The federal government built the first border fencing early in the 20th century to keep out Mexican cattle and potential animal disease. More fences went up after the decade-long Mexican Revolution of 1910 that brought to the border rising tensions over violence. Permanent barriers split towns like Nogales, Ariz., and Nogales, Mexico, into two and decisively ended what had been a relatively free back-and-forth movement of people.
“One thing we can see that even when the fences go in for reasons that people think are going to be beneficial, they often prove to be very divisive,” St. John says. Like the Berlin Wall in Germany, border fences became symbols of division, she says, “and it’s partly why they are appealing to some people or offensive to others.”
Over the decades, as restrictions on US immigration tightened, the physical border drew more attention. By 1978, plans to build a fence along El Paso, Texas, caused critics to charge that the barrier could physically harm border crossers. “They wanted to put these razor-type barriers at the very top and there were a lot of protests over that,” recalls Oscar Martinez, a history professor at the University of Arizona in Tucson who lived in El Paso during the controversy.

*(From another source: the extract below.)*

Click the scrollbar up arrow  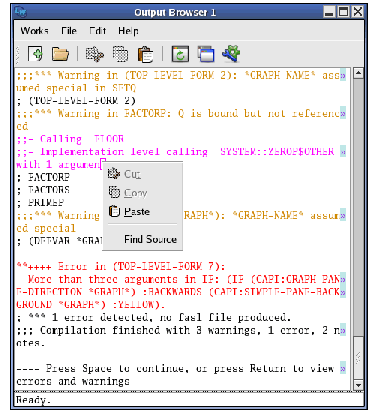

The so-called “tortilla curtain” was replaced by a chain-link fence that was cut frequently and proved ineffective in keeping people out, the professor recalls. After the barriers went up in El Paso and San Diego, illegal border crossings continued to escalate.
To counter the high numbers, immigration authorities in the early 1990s implemented a strategy in El Paso that elongated existing fences with border agents positioned close together around the clock. In San Diego, new fencing went up and more border agents arrived. The tactics shifted migrants to remote, unpatrolled stretches of the border, including the Arizona desert. Migrant deaths, mostly due to exposure, became a byproduct.
New fences, new challenges
Efforts to fortify barriers have since taken new forms – and run into new challenges.
In 2006, a Republican Congress passed the Secure Fence Act, which mandated 652 miles of double-layered, reinforced fencing. But a year later, the Department of Homeland Security (DHS) argued that such a fence was overkill and wanted to have the discretion to determine what kind of fence to build where. Sen. Kay Bailey Hutchinson (R) of Texas pushed through an amendment to give DHS that authority.
The result is that virtually all of the 652 miles of fencing have been built, but only 36 miles are double-layered (see here). The majority is single layer pedestrian fencing (see here) and vehicle barriers (see here) that pedestrians can fairly easily climb over.
The barriers cooled relations between the US and Mexico, angered environmentalists worried about wildlife impact, and sent to court landowners fighting to stop government takeover of private property on the border. Smugglers of people and drugs sliced through fencing with blow torches, dug tunnels under it, and flew ultralight planes over it.
Meanwhile, Arizona’s virtual wall of cameras, radars, and sensors known as SBInet was deemed a failure and scrapped in 2011. By then, it had cost taxpayers $1 billion. That same year, a flash flood in the state washed away a 40-foot section of a 5.2-mile mesh fence that cost about $21.3 million to build.
Given the problematic history of the existing fencing, Professor Martinez questions the feasibility of building a wall that spans all or most of the border.
“They’re not going to build this wall that people have in mind, like the Great Wall of China,” says Martinez. “That’s not going to happen, but I can see expansion of existing walls.”
Ultimately, he sees the issue as a political one. “Politicians are going to continue using this issue, they’re going to exploit it to get votes.”